=== Begin Enclosure ===
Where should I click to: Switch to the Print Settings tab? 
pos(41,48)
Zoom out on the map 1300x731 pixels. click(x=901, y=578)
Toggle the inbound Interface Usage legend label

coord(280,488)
=== End Enclosure ===
WORK TASK:
Return the complete material exactly as it reads.

WRITTEN ANSWER:
Where should I click to: Switch to the Print Settings tab? 
pos(41,48)
Zoom out on the map 1300x731 pixels. click(x=901, y=578)
Toggle the inbound Interface Usage legend label

coord(280,488)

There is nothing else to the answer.